- Record list:

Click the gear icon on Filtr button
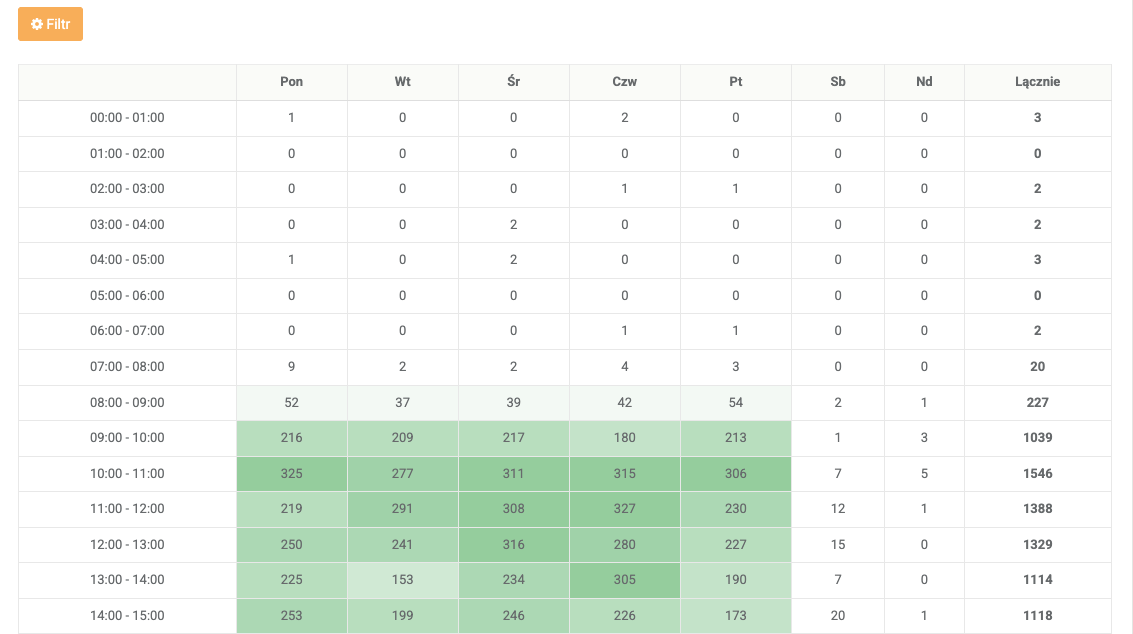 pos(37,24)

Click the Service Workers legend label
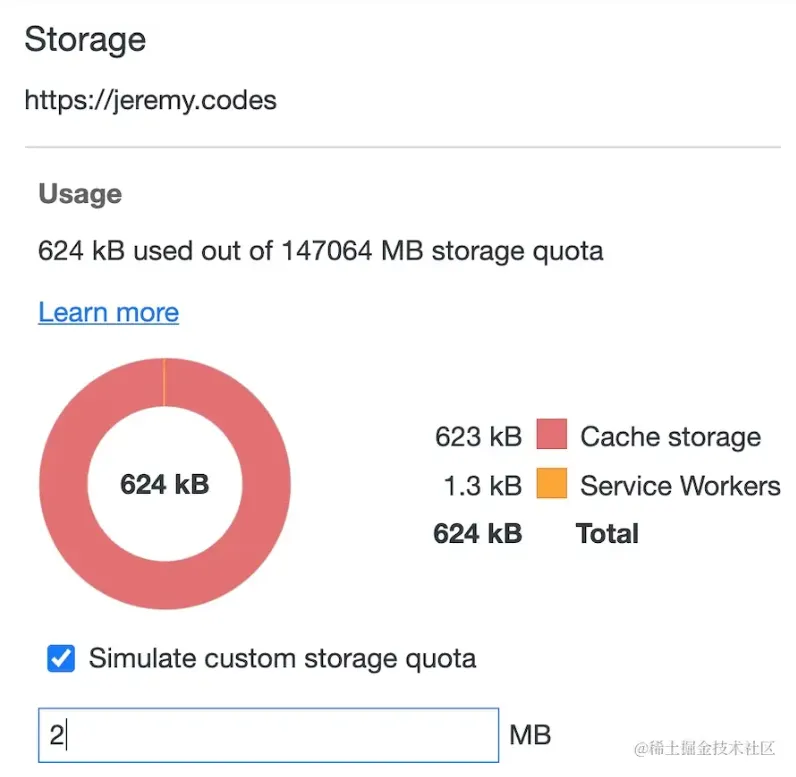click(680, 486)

* * *

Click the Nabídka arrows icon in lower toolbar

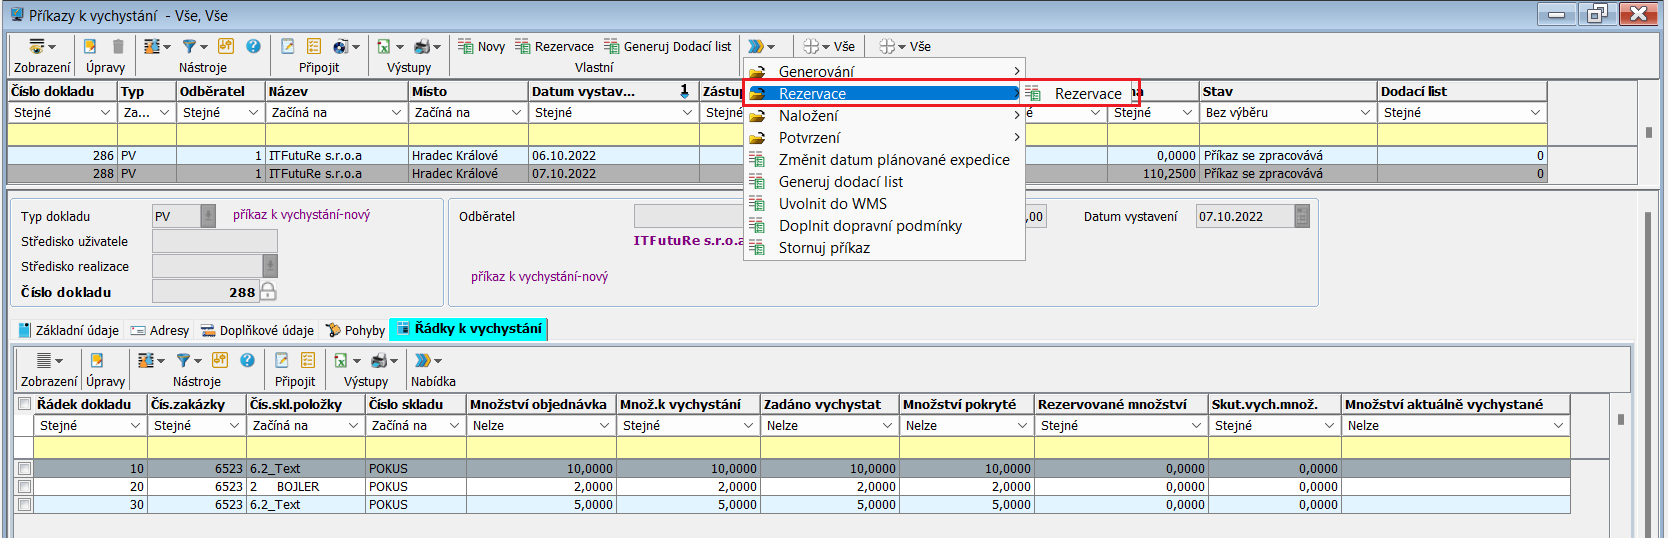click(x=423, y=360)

==

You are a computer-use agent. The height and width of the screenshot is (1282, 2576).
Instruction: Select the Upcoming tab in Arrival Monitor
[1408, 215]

- Task description: Collect every line in the records above that contains the string "icon" and copy each one out. Uppercase and lowercase count as different.

- Response for this exercise:
Click the gear icon on Filtr button
Click the Nabídka arrows icon in lower toolbar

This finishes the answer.